------ Material for this exercise

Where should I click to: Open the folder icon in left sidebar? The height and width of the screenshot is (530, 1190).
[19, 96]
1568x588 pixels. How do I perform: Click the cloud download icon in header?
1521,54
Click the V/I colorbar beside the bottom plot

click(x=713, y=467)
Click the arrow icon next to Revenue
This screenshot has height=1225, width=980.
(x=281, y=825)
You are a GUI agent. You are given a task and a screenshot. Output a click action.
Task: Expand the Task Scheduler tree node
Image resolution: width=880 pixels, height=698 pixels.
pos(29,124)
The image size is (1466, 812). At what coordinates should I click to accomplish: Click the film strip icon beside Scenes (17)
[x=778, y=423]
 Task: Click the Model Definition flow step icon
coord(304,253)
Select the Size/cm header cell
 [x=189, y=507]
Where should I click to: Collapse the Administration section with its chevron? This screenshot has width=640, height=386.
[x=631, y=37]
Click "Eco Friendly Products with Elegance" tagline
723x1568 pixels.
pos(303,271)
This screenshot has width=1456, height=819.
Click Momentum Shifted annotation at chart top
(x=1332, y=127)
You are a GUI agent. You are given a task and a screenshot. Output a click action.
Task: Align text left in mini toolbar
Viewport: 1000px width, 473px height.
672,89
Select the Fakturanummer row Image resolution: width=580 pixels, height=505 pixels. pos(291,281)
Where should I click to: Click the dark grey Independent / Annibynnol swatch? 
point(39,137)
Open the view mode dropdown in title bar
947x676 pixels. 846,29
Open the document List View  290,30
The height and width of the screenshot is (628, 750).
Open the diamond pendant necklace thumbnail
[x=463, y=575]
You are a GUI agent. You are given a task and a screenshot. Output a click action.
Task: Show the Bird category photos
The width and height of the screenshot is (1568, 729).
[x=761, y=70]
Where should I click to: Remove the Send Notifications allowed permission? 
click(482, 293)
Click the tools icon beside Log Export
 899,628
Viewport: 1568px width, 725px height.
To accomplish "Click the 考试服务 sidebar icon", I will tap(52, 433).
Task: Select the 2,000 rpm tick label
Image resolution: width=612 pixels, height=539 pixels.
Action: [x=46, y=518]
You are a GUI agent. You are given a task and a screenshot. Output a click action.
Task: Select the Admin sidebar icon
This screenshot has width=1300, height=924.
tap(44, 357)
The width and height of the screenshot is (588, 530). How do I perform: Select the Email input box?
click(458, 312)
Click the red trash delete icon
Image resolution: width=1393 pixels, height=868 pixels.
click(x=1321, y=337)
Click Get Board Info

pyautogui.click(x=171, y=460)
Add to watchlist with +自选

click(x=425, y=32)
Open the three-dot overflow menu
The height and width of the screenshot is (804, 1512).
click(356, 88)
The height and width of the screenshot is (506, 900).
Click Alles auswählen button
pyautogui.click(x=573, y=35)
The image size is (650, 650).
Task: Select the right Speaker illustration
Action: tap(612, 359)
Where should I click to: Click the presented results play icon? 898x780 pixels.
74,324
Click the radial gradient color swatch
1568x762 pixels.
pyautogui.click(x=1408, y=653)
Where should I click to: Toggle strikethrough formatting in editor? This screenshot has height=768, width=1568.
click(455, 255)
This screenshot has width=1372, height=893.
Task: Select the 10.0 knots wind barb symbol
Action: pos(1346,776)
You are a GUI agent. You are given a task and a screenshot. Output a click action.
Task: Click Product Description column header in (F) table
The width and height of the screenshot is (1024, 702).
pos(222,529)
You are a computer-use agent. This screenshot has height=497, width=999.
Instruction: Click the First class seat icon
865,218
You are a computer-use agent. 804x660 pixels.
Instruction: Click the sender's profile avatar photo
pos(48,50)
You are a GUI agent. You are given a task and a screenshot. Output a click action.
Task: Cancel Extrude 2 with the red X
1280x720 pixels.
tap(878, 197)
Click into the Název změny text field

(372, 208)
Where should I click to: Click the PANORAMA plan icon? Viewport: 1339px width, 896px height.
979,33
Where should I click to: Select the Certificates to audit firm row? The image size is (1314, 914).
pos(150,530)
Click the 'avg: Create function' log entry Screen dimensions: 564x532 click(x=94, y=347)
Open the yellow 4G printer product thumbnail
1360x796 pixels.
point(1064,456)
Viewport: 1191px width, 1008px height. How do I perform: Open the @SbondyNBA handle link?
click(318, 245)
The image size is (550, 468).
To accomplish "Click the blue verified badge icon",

------------

Do this
Please format every line of the records above as a Markdown table with the columns "Number" and "Text", numbering each line and leaving out blank lines.

Response to this task
| Number | Text |
|---|---|
| 1 | Where should I click to: Open the folder icon in left sidebar? The height and width of the screenshot is (530, 1190). |
| 2 | [19, 96] |
| 3 | 1568x588 pixels. How do I perform: Click the cloud download icon in header? |
| 4 | 1521,54 |
| 5 | Click the V/I colorbar beside the bottom plot |
| 6 | click(x=713, y=467) |
| 7 | Click the arrow icon next to Revenue |
| 8 | This screenshot has height=1225, width=980. |
| 9 | (x=281, y=825) |
| 10 | You are a GUI agent. You are given a task and a screenshot. Output a click action. |
| 11 | Task: Expand the Task Scheduler tree node |
| 12 | Image resolution: width=880 pixels, height=698 pixels. |
| 13 | pos(29,124) |
| 14 | The image size is (1466, 812). At what coordinates should I click to accomplish: Click the film strip icon beside Scenes (17) |
| 15 | [x=778, y=423] |
| 16 |  Task: Click the Model Definition flow step icon |
| 17 | coord(304,253) |
| 18 | Select the Size/cm header cell |
| 19 |  [x=189, y=507] |
| 20 | Where should I click to: Collapse the Administration section with its chevron? This screenshot has width=640, height=386. |
| 21 | [x=631, y=37] |
| 22 | Click "Eco Friendly Products with Elegance" tagline |
| 23 | 723x1568 pixels. |
| 24 | pos(303,271) |
| 25 | This screenshot has width=1456, height=819. |
| 26 | Click Momentum Shifted annotation at chart top |
| 27 | (x=1332, y=127) |
| 28 | You are a GUI agent. You are given a task and a screenshot. Output a click action. |
| 29 | Task: Align text left in mini toolbar |
| 30 | Viewport: 1000px width, 473px height. |
| 31 | 672,89 |
| 32 | Select the Fakturanummer row Image resolution: width=580 pixels, height=505 pixels. pos(291,281) |
| 33 | Where should I click to: Click the dark grey Independent / Annibynnol swatch?  |
| 34 | point(39,137) |
| 35 | Open the view mode dropdown in title bar |
| 36 | 947x676 pixels. 846,29 |
| 37 | Open the document List View  290,30 |
| 38 | The height and width of the screenshot is (628, 750). |
| 39 | Open the diamond pendant necklace thumbnail |
| 40 | [x=463, y=575] |
| 41 | You are a GUI agent. You are given a task and a screenshot. Output a click action. |
| 42 | Task: Show the Bird category photos |
| 43 | The width and height of the screenshot is (1568, 729). |
| 44 | [x=761, y=70] |
| 45 | Where should I click to: Remove the Send Notifications allowed permission?  |
| 46 | click(482, 293) |
| 47 | Click the tools icon beside Log Export |
| 48 |  899,628 |
| 49 | Viewport: 1568px width, 725px height. |
| 50 | To accomplish "Click the 考试服务 sidebar icon", I will tap(52, 433). |
| 51 | Task: Select the 2,000 rpm tick label |
| 52 | Image resolution: width=612 pixels, height=539 pixels. |
| 53 | Action: [x=46, y=518] |
| 54 | You are a GUI agent. You are given a task and a screenshot. Output a click action. |
| 55 | Task: Select the Admin sidebar icon |
| 56 | This screenshot has width=1300, height=924. |
| 57 | tap(44, 357) |
| 58 | The width and height of the screenshot is (588, 530). How do I perform: Select the Email input box? |
| 59 | click(458, 312) |
| 60 | Click the red trash delete icon |
| 61 | Image resolution: width=1393 pixels, height=868 pixels. |
| 62 | click(x=1321, y=337) |
| 63 | Click Get Board Info |
| 64 | pyautogui.click(x=171, y=460) |
| 65 | Add to watchlist with +自选 |
| 66 | click(x=425, y=32) |
| 67 | Open the three-dot overflow menu |
| 68 | The height and width of the screenshot is (804, 1512). |
| 69 | click(356, 88) |
| 70 | The height and width of the screenshot is (506, 900). |
| 71 | Click Alles auswählen button |
| 72 | pyautogui.click(x=573, y=35) |
| 73 | The image size is (650, 650). |
| 74 | Task: Select the right Speaker illustration |
| 75 | Action: tap(612, 359) |
| 76 | Where should I click to: Click the presented results play icon? 898x780 pixels. |
| 77 | 74,324 |
| 78 | Click the radial gradient color swatch |
| 79 | 1568x762 pixels. |
| 80 | pyautogui.click(x=1408, y=653) |
| 81 | Where should I click to: Toggle strikethrough formatting in editor? This screenshot has height=768, width=1568. |
| 82 | click(455, 255) |
| 83 | This screenshot has width=1372, height=893. |
| 84 | Task: Select the 10.0 knots wind barb symbol |
| 85 | Action: pos(1346,776) |
| 86 | You are a GUI agent. You are given a task and a screenshot. Output a click action. |
| 87 | Task: Click Product Description column header in (F) table |
| 88 | The width and height of the screenshot is (1024, 702). |
| 89 | pos(222,529) |
| 90 | You are a computer-use agent. This screenshot has height=497, width=999. |
| 91 | Instruction: Click the First class seat icon |
| 92 | 865,218 |
| 93 | You are a computer-use agent. 804x660 pixels. |
| 94 | Instruction: Click the sender's profile avatar photo |
| 95 | pos(48,50) |
| 96 | You are a GUI agent. You are given a task and a screenshot. Output a click action. |
| 97 | Task: Cancel Extrude 2 with the red X |
| 98 | 1280x720 pixels. |
| 99 | tap(878, 197) |
| 100 | Click into the Název změny text field |
| 101 | (372, 208) |
| 102 | Where should I click to: Click the PANORAMA plan icon? Viewport: 1339px width, 896px height. |
| 103 | 979,33 |
| 104 | Where should I click to: Select the Certificates to audit firm row? The image size is (1314, 914). |
| 105 | pos(150,530) |
| 106 | Click the 'avg: Create function' log entry Screen dimensions: 564x532 click(x=94, y=347) |
| 107 | Open the yellow 4G printer product thumbnail |
| 108 | 1360x796 pixels. |
| 109 | point(1064,456) |
| 110 | Viewport: 1191px width, 1008px height. How do I perform: Open the @SbondyNBA handle link? |
| 111 | click(318, 245) |
| 112 | The image size is (550, 468). |
| 113 | To accomplish "Click the blue verified badge icon", |